I believe Google use non secure and non-http only cookies for items in a similar way. The SSID appears to be the important session identifier and this is protected by both flags.


If the cookie is meant to be kept private such as a session cookie, definitely not. Google may think that they don't need to specify that the cookie is sent over a secure connection because they already default to https for all secure aspects of the site. The most likely reason is probably because Google is set to be automatically redirected to https by the browser because of HSTS. Therefore, the cookie would most likely not be at risk of being sent over an insecure connection. However, it couldn't hurt.

It would be best to never send it over an unencrypted connection because there is a greater chance that an attacker will be able to read the cookie and access the user's account.

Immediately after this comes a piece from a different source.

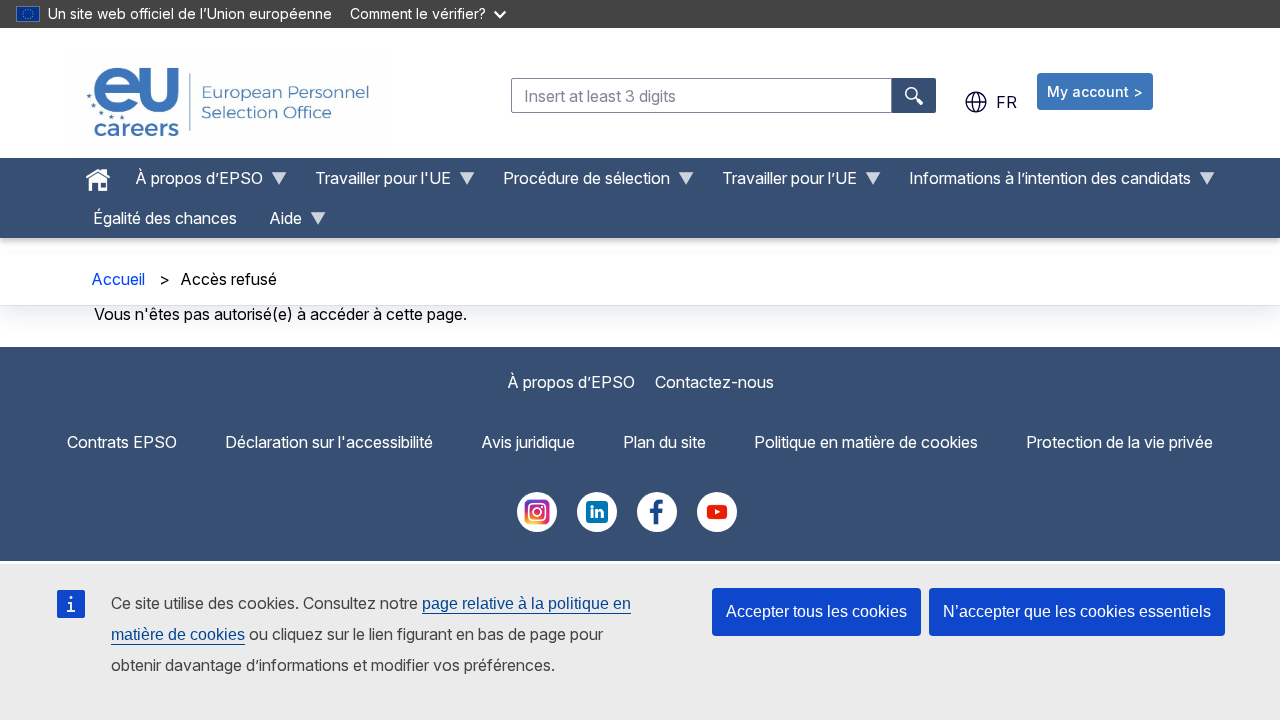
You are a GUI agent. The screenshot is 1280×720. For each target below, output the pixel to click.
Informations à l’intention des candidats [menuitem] (1042, 183)
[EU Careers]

  • Thanks, I understand everything but "However, the application should, theoretically, be secure enough that even if an attacker got the cookie(s), he would have a difficult time using it to his advantage." Wouldn't having the cookie (and therefore session ID) be enough to impersonate an individual? Since we can't rely on recording IPs or geolocation as they may on occasion be inaccurate. Feb 19, 2015 at 3:07
  • True, I was thinking of somewhat using the IP. For example, doubtfully, a user will switch from being in Alaska to India, but that would probably be irrelevant in this case anyway since the two users would probably be accessing the same router.
    – Anonymous
    Feb 19, 2015 at 3:12
  • Yeah, my reasoning for not relying on IP was that people use their phones in their car often enough to not be able to reject based off of IP. One of my local cell tower often gets geolocated to ~100 miles north of where I live. Are there any other ways to protect from session hijacking, assuming an attacker has access to the session ID? Feb 19, 2015 at 3:15
  • The browser can be detected, but that's trivial to spoof. The best thing to do is assure that such an event never happens, which can be controlled slightly more.